Christmas: The Story Behind “Go, Tell It on the Mountain”

Here’s another Christmas carol post! Santa Claus arrives in two days, y’all. I figured people would be busy, so Merry Christmas in advance. This post focuses on a hymn written in a very different context from the last two, The Story Behind “Joy to the World” and The Story Behind “Hark! The Herald Angels Sing”. I’ve enjoyed learning this information myself and will start these earlier next year!

John Wesley Work Jr.

John Wesley Work Jr. (not to be confused with his son, John Wesley Work III) lived 1871-1925, much later than Isaac Watts or Charles Wesley, in Tennessee (mostly Nashville). His father directed a church choir, so it’s no surprise that Work grew up loving music, too.

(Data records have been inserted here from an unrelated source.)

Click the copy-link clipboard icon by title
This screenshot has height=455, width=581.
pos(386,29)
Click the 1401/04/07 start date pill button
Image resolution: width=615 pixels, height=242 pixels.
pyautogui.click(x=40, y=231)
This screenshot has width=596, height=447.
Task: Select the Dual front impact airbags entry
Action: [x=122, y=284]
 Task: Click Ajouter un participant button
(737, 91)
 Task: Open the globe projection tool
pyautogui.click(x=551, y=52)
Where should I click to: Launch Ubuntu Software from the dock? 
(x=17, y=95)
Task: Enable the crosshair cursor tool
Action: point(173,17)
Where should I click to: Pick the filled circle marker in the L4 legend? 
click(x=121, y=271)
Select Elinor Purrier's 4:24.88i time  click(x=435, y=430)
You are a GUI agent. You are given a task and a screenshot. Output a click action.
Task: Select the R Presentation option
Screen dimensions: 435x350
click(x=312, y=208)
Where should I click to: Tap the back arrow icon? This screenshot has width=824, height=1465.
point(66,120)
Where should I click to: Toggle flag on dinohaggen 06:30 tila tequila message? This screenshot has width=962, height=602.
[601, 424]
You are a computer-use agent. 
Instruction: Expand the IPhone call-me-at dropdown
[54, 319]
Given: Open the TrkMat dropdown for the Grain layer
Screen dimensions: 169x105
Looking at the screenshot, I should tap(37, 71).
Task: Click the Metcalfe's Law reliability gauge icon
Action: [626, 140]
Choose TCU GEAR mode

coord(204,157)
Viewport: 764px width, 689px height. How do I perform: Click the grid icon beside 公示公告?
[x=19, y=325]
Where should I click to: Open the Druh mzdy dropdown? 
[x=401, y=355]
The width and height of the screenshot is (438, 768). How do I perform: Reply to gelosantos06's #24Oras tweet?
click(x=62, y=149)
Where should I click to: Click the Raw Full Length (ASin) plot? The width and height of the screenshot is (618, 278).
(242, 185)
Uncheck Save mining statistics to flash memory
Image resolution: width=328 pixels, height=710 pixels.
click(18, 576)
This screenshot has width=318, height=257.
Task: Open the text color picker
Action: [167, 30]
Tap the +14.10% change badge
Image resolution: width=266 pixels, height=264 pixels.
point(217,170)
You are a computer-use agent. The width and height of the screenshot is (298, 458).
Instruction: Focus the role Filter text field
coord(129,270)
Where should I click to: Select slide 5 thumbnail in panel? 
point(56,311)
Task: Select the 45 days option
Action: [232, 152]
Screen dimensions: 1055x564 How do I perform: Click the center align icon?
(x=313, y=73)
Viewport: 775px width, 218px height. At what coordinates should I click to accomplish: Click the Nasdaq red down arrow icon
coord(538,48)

His denomination is unspecified, but we might assume that his family was Methodist if they cherished the name “John Wesley.” Work attended Fisk University, and some of the members from his father’s choir participated in the original Fisk Jubilee Singers, who have been instrumental (ha) in keeping the legacy of African-American spirituals alive. He began teaching Latin and Greek at the university in 1904. Work and his wife worked with the FJS for over fifteen years. Work is considered the first African-American collector of folk songs and spirituals. Aided by his brother, Work compiled slave songs and spirituals into New Jubilee Songs as Sung by the Fisk Jubilee Singers in 1901 and New Jubilee Songs and Folk Songs of the American Negro in 1907; the latter contained “Go, Tell It on the Mountain.” Whether Work actually helped edit the song lyrics or simply published them for the first time is unclear. He worked as an educator all his life but was forced to resign his position as the choir director by prejudiced people in 1923. He died in 1925 as the president of Roger Williams University in Nashville. Two of his sons, Julian Work and Work III, also went on to pursue music.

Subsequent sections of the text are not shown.